Dark eyes bored into hers. “Only if you’re abusing women and children.”
“Well, then, that’s a relief. Because the answer is no. Never have, never would.” Mia followed the direction of his gaze, to Charlie and Oso, and reminded herself that as intimate as they had been, and no matter where their mouths and bodies had touched and tasted each other, they were still strangers. She really didn’t know anything about him and he certainly didn’t know anything about her.
“But still . . .” Cruz turned back to her, his tone grim as he gave her a strangely pointed look. “Charlie has it better than kids in, say, China, for example, doesn’t he?”
China again? Mia shook her head. “That’s an incredibly cold and insensitive thing to say. One has nothing to do with the other.”
“Sure it does. Kids are kids. All deserve to be treated well. Whether they’re on U.S. or Chinese soil, right?”
Instead of lick him, she now wanted to slap him. She had no idea what his problem was, only that it was annoying her. “Did you have an Asian girlfriend who dumped you or something?”

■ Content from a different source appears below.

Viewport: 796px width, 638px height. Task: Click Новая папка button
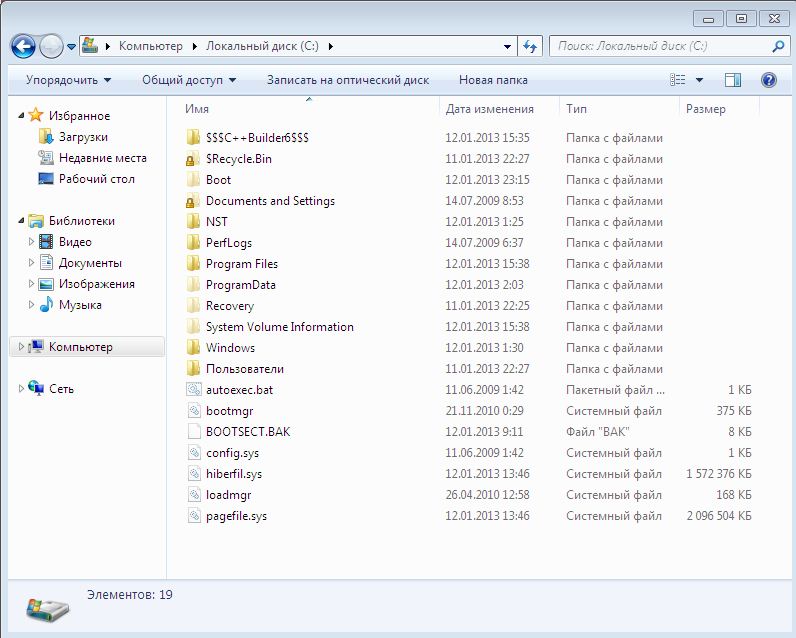[x=493, y=80]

His face seemed to darken more, if that was possible, and Mia sucked in a breath. Whatever was pissing off Cruz or going on in his head, she was glad she wasn’t the source. No good would come of it.
Her fists clenched, and she was suddenly afraid. She didn’t know him. Didn’t know a damn thing about him. He was an unemployed handyman, for God’s sake, and she’d let him into her house. She quieted her rapid-fire heartbeat, stood as tall as she could, and asked, very quietly, her eyes intent on him so that she could read him as he answered, “Have you ever hit a woman?”